Plaintiff accounting firm entered a joint venture with defendant corporation after purchasing defendant's accounting practice. After defendant terminated the joint venture following a series of disagreements, plaintiff opened a new office in the same building where the joint venture had been located. Initially, plaintiff suffered a loss of profits but a profit was realized three years later. Plaintiff sued defendant for breach of contract. The trial court officially dissolved the joint venture and awarded plaintiff lost profits and damages. Both parties appealed.
Was the plaintiff entitled to lost profits?
The court reversed affirmed in part and reversed in part, holding that the damage award was supported by substantial evidence consisting of the expert testimony of a certified public accountant, that the trial court had properly found it reasonable for plaintiff to have mitigated its damages by starting a new practice rather than by trying to purchase another existing practice, that the interest on the damages and on the purchase price offset had been properly calculated, and that damages were properly not awarded against the individual defendant. It further held, however, that the trial court had erroneously failed to offset the profits earned by plaintiff's new practice against the lost profits from the joint venture caused by defendants' breach.
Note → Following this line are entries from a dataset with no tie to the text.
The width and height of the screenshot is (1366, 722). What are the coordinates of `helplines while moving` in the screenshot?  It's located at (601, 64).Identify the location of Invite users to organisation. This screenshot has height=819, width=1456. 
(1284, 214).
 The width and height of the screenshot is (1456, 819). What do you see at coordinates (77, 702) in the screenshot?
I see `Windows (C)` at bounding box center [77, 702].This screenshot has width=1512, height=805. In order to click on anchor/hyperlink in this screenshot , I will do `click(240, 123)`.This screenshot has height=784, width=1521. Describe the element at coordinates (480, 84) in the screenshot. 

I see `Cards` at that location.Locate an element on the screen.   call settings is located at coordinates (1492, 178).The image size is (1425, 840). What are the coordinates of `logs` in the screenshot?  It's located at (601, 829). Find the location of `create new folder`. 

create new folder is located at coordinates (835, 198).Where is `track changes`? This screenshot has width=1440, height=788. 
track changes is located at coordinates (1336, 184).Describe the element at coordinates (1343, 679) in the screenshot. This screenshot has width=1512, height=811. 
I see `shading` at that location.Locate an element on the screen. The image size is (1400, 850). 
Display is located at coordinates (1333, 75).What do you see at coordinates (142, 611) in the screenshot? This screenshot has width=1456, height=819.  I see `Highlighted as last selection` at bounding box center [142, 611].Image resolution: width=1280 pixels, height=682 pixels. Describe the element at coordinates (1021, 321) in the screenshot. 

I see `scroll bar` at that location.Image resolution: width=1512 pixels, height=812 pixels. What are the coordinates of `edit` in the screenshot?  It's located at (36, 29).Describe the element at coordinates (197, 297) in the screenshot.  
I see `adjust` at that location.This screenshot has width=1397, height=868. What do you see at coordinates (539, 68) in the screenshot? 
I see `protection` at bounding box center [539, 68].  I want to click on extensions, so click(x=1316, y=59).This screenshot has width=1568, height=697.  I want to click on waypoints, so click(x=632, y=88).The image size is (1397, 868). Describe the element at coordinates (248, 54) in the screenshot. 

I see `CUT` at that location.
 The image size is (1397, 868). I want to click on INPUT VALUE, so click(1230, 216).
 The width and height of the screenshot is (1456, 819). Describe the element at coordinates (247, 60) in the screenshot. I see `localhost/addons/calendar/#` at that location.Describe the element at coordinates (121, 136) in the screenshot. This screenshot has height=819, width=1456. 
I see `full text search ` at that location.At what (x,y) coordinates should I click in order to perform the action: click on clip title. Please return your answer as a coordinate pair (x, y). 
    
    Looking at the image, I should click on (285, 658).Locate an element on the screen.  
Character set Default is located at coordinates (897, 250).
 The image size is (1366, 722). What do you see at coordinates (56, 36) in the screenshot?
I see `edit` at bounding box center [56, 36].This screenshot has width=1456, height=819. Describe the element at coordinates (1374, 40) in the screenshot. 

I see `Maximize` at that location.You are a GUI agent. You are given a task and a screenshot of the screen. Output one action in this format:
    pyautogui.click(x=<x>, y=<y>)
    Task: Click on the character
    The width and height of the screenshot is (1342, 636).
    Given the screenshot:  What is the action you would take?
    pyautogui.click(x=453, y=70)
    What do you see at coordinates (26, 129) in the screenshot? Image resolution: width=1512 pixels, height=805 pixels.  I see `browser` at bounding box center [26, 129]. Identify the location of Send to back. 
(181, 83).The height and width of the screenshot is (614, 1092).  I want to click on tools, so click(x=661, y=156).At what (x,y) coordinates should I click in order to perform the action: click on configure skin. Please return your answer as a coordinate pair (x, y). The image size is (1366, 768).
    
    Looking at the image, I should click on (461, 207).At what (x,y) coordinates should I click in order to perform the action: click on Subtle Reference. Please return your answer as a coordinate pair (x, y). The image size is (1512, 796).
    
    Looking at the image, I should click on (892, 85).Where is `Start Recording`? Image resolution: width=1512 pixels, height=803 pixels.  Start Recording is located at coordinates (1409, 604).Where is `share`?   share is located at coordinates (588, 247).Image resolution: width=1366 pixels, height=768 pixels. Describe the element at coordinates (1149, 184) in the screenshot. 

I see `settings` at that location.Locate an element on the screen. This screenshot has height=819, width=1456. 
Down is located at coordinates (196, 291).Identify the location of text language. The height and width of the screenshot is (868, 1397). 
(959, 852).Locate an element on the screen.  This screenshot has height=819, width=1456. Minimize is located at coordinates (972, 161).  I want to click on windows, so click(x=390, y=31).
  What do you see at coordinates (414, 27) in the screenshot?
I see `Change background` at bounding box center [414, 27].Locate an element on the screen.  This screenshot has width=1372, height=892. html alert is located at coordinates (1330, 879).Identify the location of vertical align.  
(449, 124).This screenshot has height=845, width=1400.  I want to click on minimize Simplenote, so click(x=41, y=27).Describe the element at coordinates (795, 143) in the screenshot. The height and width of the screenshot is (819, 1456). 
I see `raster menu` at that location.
However, before calculating the offset, plaintiff's profits from the new practice had to be reduced by the losses it suffered initially, held the court, and since the figure used for fifth year profits had been only an estimate, remand was required for the limited purpose of ascertaining plaintiff's actual net profit earned over the five-year period chosen by the trial court for measuring lost profits, and then recalculating the net loss for which defendant was liable and the interest on the award.